Critique - Théâtre - Villeneuve d'Ascq (Lille)
Bildraum
Pratiques du trompe l’oeil
Par Michel VOITURIER
Dans un spectacle, en particulier au théâtre, tout est illusion. Voilà ce que dévoilent Charlotte Bouckaert et Steve Salembier. Et nous mènent à constater que, dès que l’information devient spectacle, tout est susceptible d’être trompeur, fallacieux, manipulateur.
Ils ne sont pas les seuls en Belgique. Hans op de Beeck a mis naguère en scène des vidéos qui montrent des architectures, des lieux géographiques façonnés à partir d’objets ordinaires. Jaco Van Dormael et Michele Anne de Mey tournent depuis des années avec des ballets pour mains chorégraphiées dans des environnements filmés d’improbables décors.
La magie de l’image, la fascination que parvient à susciter un élément quelconque, usuel, trivial s’avère sidérante. Cela dévoile combien nous risquons d’être victimes de manipulations d’autant plus vénéneuses qu’elles sont véhiculables sur internet à une vitesse
vertigineuse.
Sur le plateau, l’architecte Steve Salembier a déposé des maquettes. Il leur apportera des éléments, petits objets, meubles, cloisons, murs… Une vraie plante d’appartement s’y adjoindra. Puis des façades. Il y aura également ce qui semble de la terre, du sable, des cailloux. Tous éléments que la salle aperçoit de loin.

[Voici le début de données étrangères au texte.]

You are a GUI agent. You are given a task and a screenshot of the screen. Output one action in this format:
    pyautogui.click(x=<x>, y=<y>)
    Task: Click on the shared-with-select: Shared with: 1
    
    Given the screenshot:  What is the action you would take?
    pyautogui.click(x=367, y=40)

En parallèle, la photographe Charlotte Bouckaert s’avance, s’accroupit, se couche et prend des photos sous des angles divers. Elles apparaissent sur grand écran. La salle regarde alors de près. Des caméras filmeront aussi des actions. Lorsqu’elle ou lui manipule des matériaux, l’image suit les mouvements, les transformations, la poussière en suspens dans l’espace.
C’est lors de ce passage du micro au macro que la perception change. Ce que nous savons être carton, papier, gravats, collages… prend des allures de panoramas, de paysages, de décors monumentaux, de bâtiments en dur. L’illusion est plus forte que la connaissance de ce qui la compose. Un peu de poudre, sous les traces laissées par des doigts qui la parcourent, sous les traces creusées se métamorphose aussi bien en chemin de campagne cabossé qu’en grand route au bitume lisse.
Les visites, les promenades ainsi proposées s’accompagnent d’une bande son travaillée de bruits, de ponctuations musicales et par moments, de mélodie jouée en direct par Steve à la guitare électrique. Les perceptions sont devenues des ambiances.
De la sorte, chacun se balade au sein de pièces abandonnées où un grand vide se charge de mystère. Arpente des lieux qui s’imaginent chargés du poids de l’histoire. Traverse des campagnes ouvertes à l’immensité ou marche sur des chaussées entre des talus. Se retrouve en pleine nuit, passe du crépuscule du soir à celui de l’aube, s’éblouit d’un soleil estival ou d’air froid d’hiver. Rien n’est vrai. Tout semble plus beau que le réel.